When President Trump signed the “big beautiful” spending bill into law on July 4th, it included a provision officially scuttling the nation’s methane waste emissions fee for the next 10 years. 

This (overwhelmingly popular) policy was designed to affect only the worst performers in the oil and gas industry, encouraging them to instead avoid the charge by improving their air emissions performance to industry best practices. But since the excessive pollution fee is now scrapped, this month’s polluter of the month award is dedicated to Hilcorp Energy, a company whose trade association allegedly helped lead efforts to end the methane emission penalties

Hilcorp has the distinction of continuing to rank as the #1 methane polluter in the U.S. oil and gas industry while its excessive pollution incidents have generated headlines from New Mexico to Alaska to Ohio. In 2024 alone, the company agreed to pay a penalty of almost $10 million for allegedly failing to curb emissions from its operations in New Mexico’s San Juan Basin, including on Jicarilla Apache and Navajo Nation lands, and separately agreed to $1.275 million penalty to resolve allegations the company unlawfully dumped volatile organic compounds (VOCs) and methane from its oil and gas production operations in western Pennsylvania.

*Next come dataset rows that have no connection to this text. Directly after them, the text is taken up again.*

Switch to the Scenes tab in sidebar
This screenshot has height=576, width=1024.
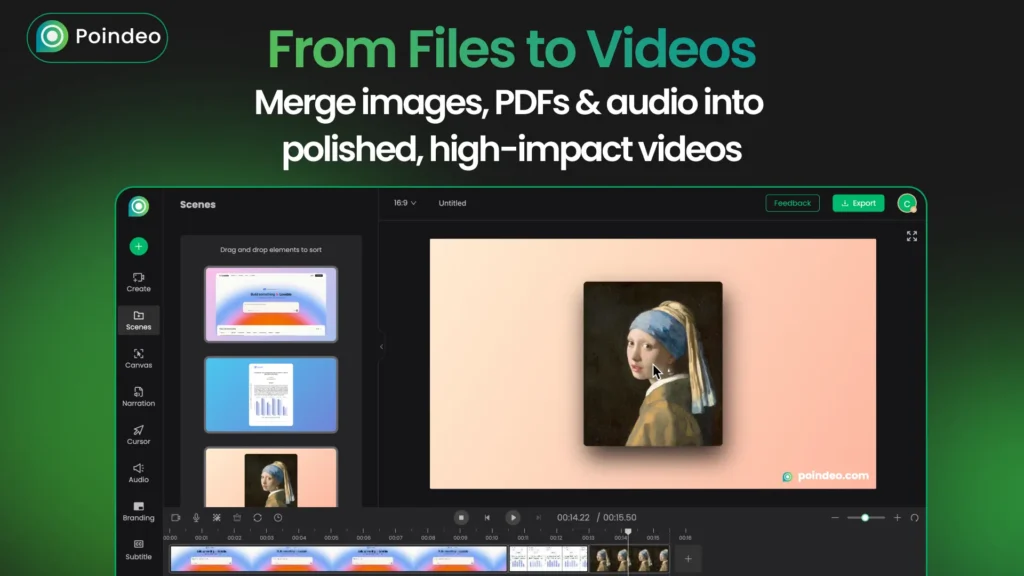tap(138, 320)
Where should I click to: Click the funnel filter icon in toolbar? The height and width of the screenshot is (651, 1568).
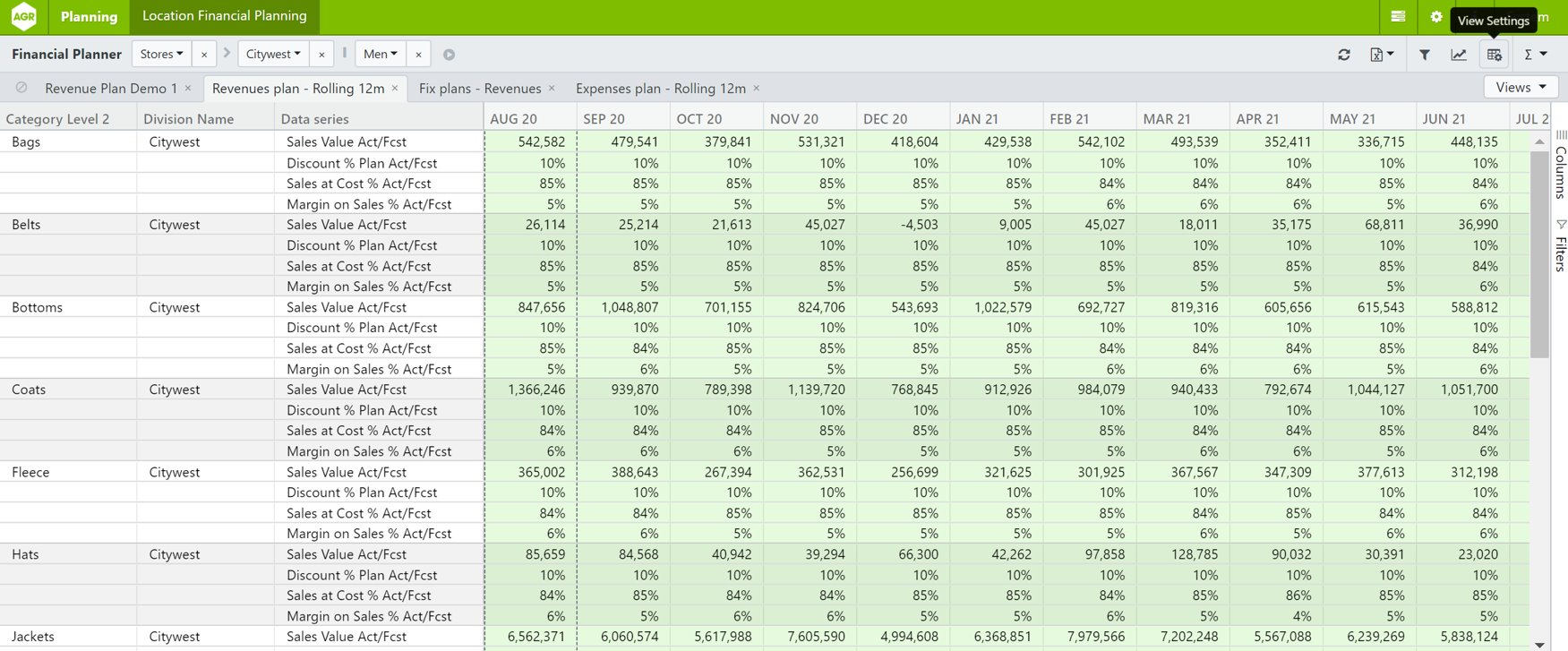coord(1424,55)
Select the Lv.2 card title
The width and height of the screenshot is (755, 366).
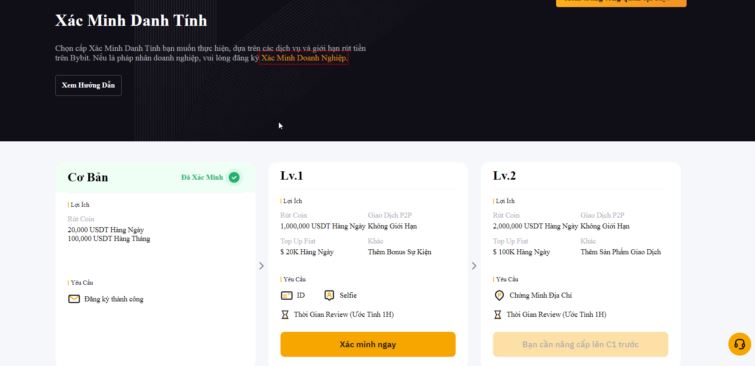click(x=504, y=176)
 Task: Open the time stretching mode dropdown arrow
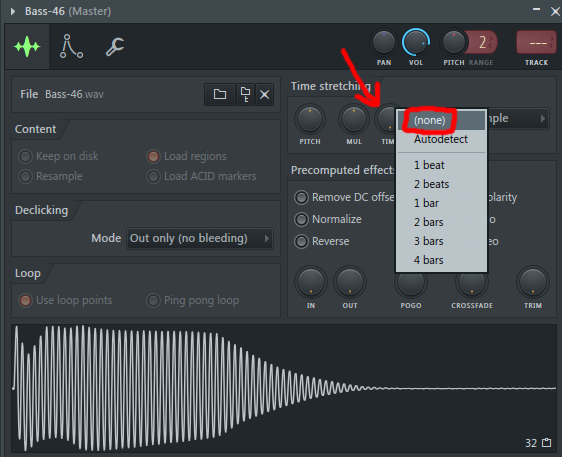point(543,118)

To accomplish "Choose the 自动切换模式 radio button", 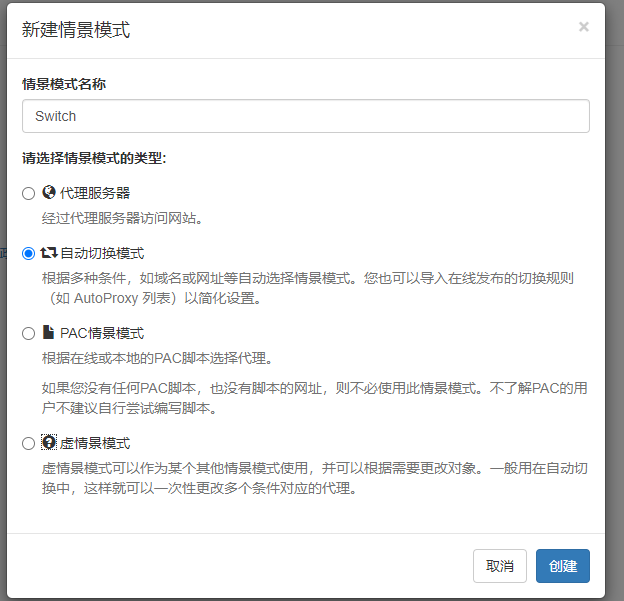I will (29, 253).
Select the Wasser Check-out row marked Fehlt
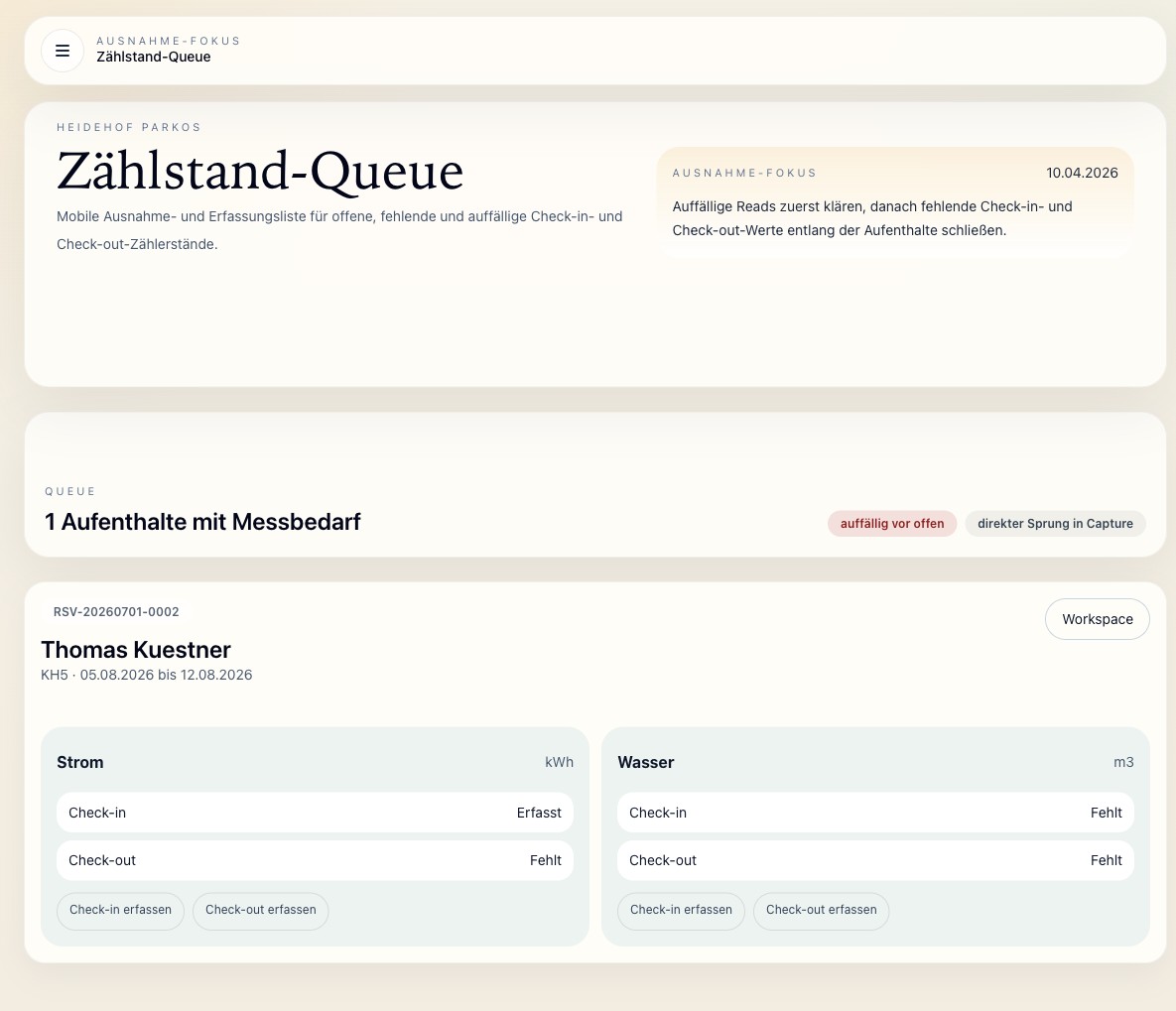Screen dimensions: 1176x1011 (875, 860)
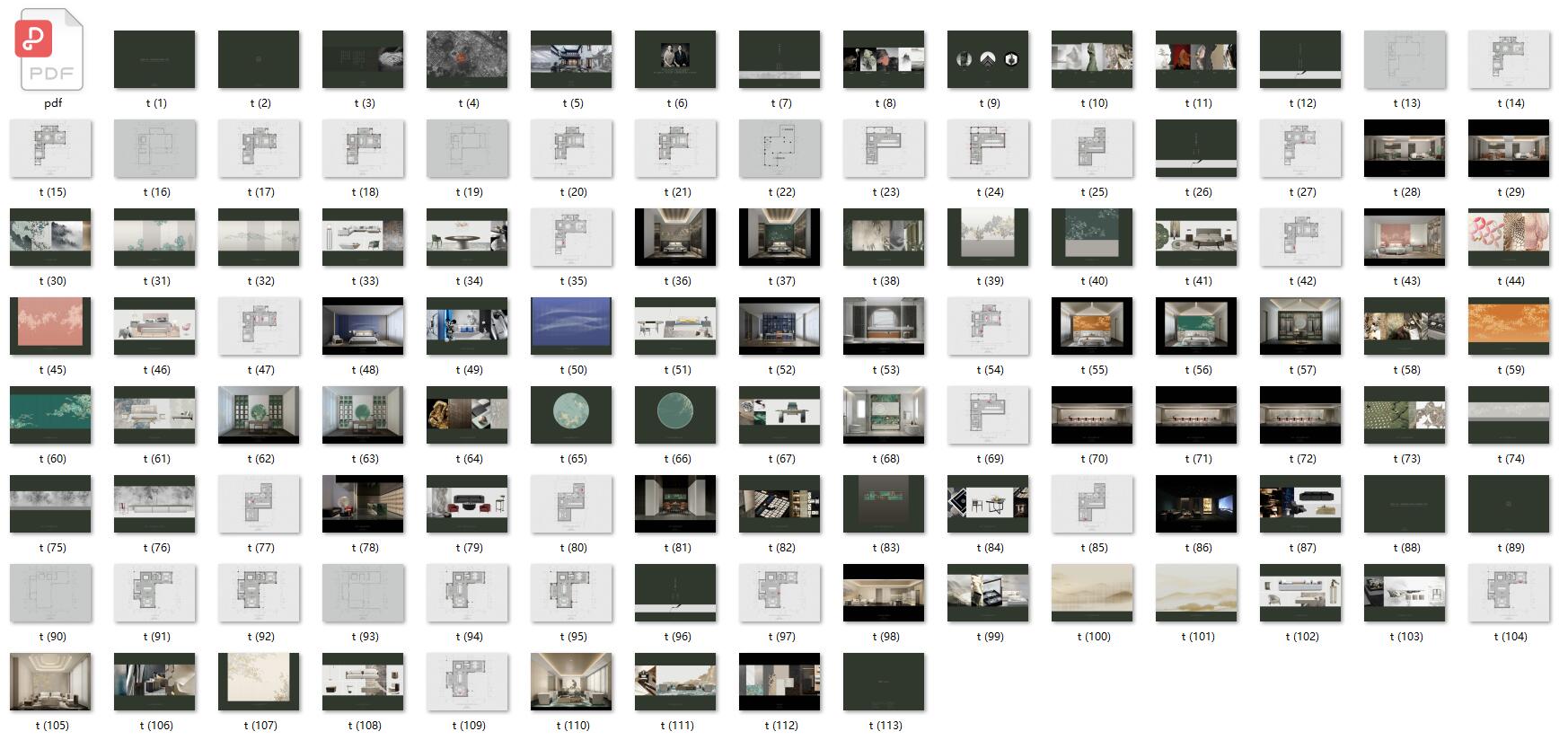Screen dimensions: 1568x749
Task: Open the teal floral panel t (60)
Action: click(50, 415)
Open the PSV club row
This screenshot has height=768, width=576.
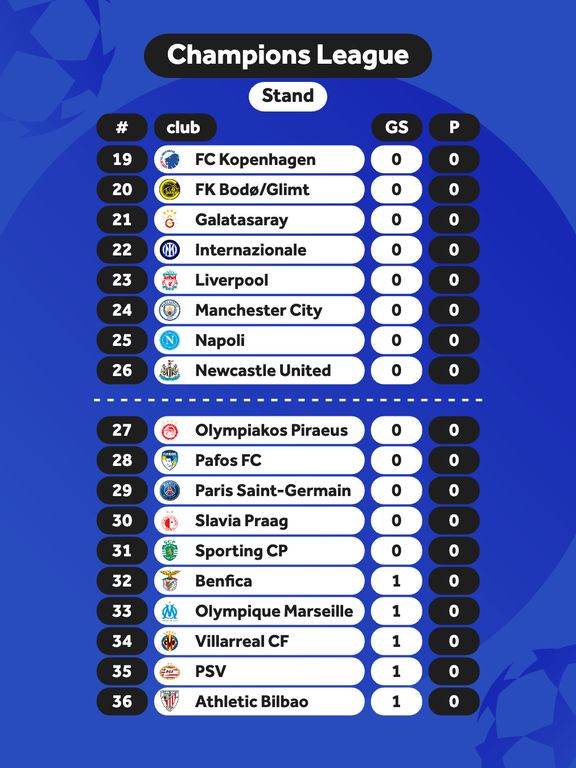pos(259,672)
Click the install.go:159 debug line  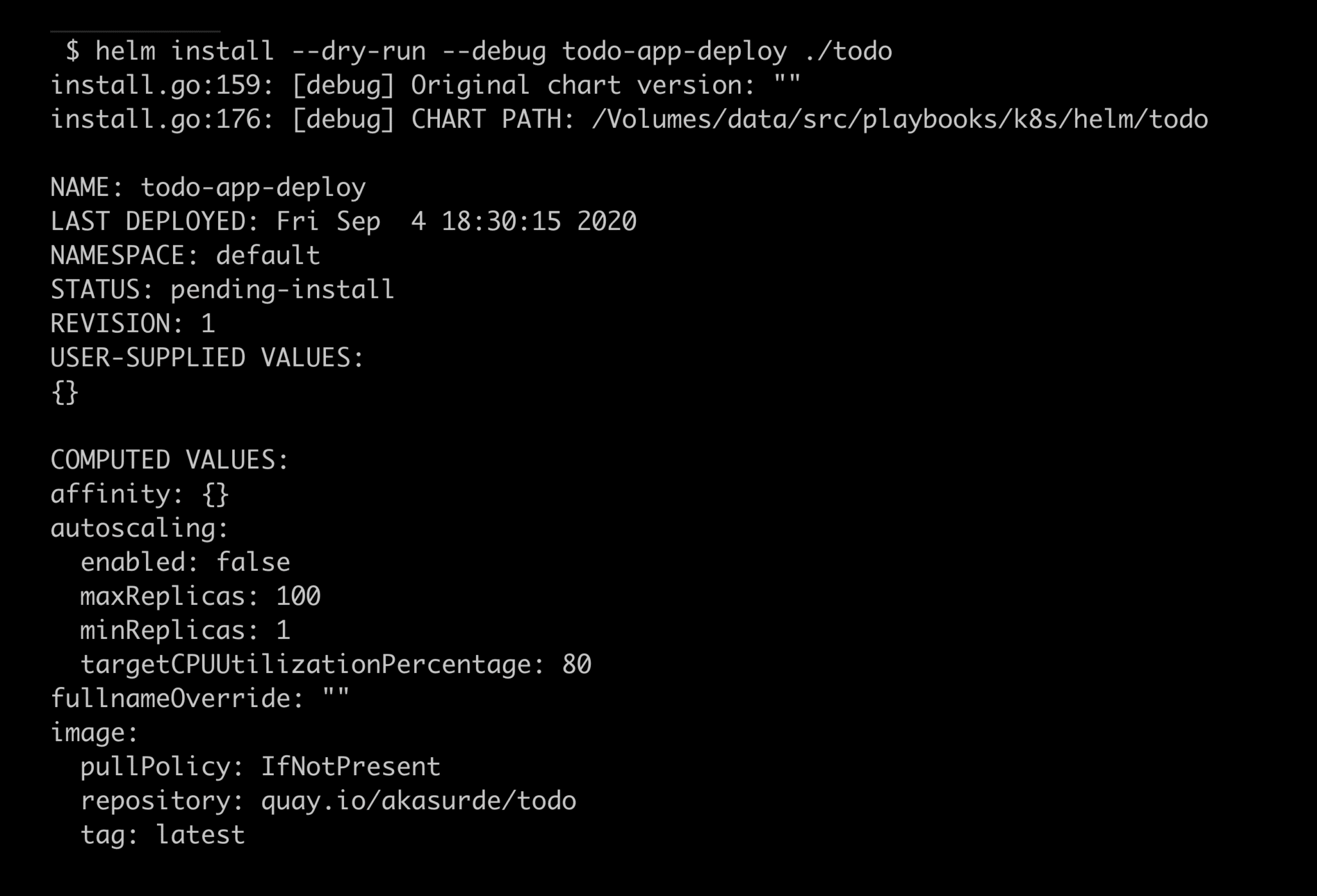[x=424, y=85]
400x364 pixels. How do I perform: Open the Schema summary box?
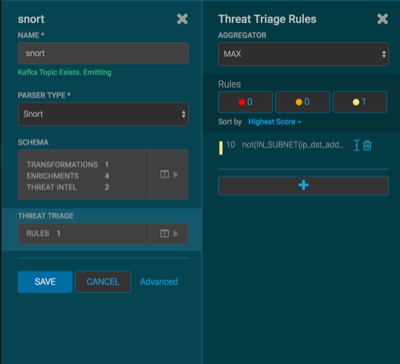click(x=84, y=174)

Pollution from oil and gas activities carries real human impact for nearby communities. In New Mexico’s San Juan Basin, where Hilcorp is the largest operator and nearly 80% of the population lives within a ½-mile radius of active oil and gas operations, recent reporting details how kids in the area “just keep getting sick”.

Hilcorp claims it is “committed to reducing emissions” from its operations and has a “demonstrated track record of achieving such improvements”… then why was it supporting the elimination of the methane waste fee?   

Stats

  • A mountain of pollution evidence. Over the last several years, experts from Earthworks have compiled video evidence identifying otherwise hidden pollution from over 100 Hilcorp oil and gas facilities.
  • Pollution events large enough to be visible from space. Hilcorp has been identified as the source for at least 55 methane plumes captured in Carbon Mapper’s data portal, according to analysis from Global Energy Monitor’s most recent release of their Global Methane Emitters Tracker.

    While these plumes attributed to Hilcorp were first observed in 2022, a pollution event at Hilcorp’s San Juan Gas Plant on May 27, 2025, was captured by Carbon Mapper’s Tanager-1 Satellite dumping methane into the air at a rate of 462 kilograms per hour. Pollution at this rate is over four times the threshold the US Environmental Protection Agency uses to define a methane super-emitter event, a this facility, located in Bloomfield, NM, is only 3/4 of a mile from the city’s Naaba Ani as well as Rio Vista elementary schools.
  • Dozens of fines, millions in penalties. Just since 2020, Hilcorp has incurred $23,920,612 in penalties for 25 environment-related offenses, according to Violation Tracker data.
  • The methane waste continues. In New Mexico alone, Hilcorp reports losing 188,457 mcf of methane gas to venting or flaring in the first half of 2025 (data as of July 31st; and note this data is self-reported).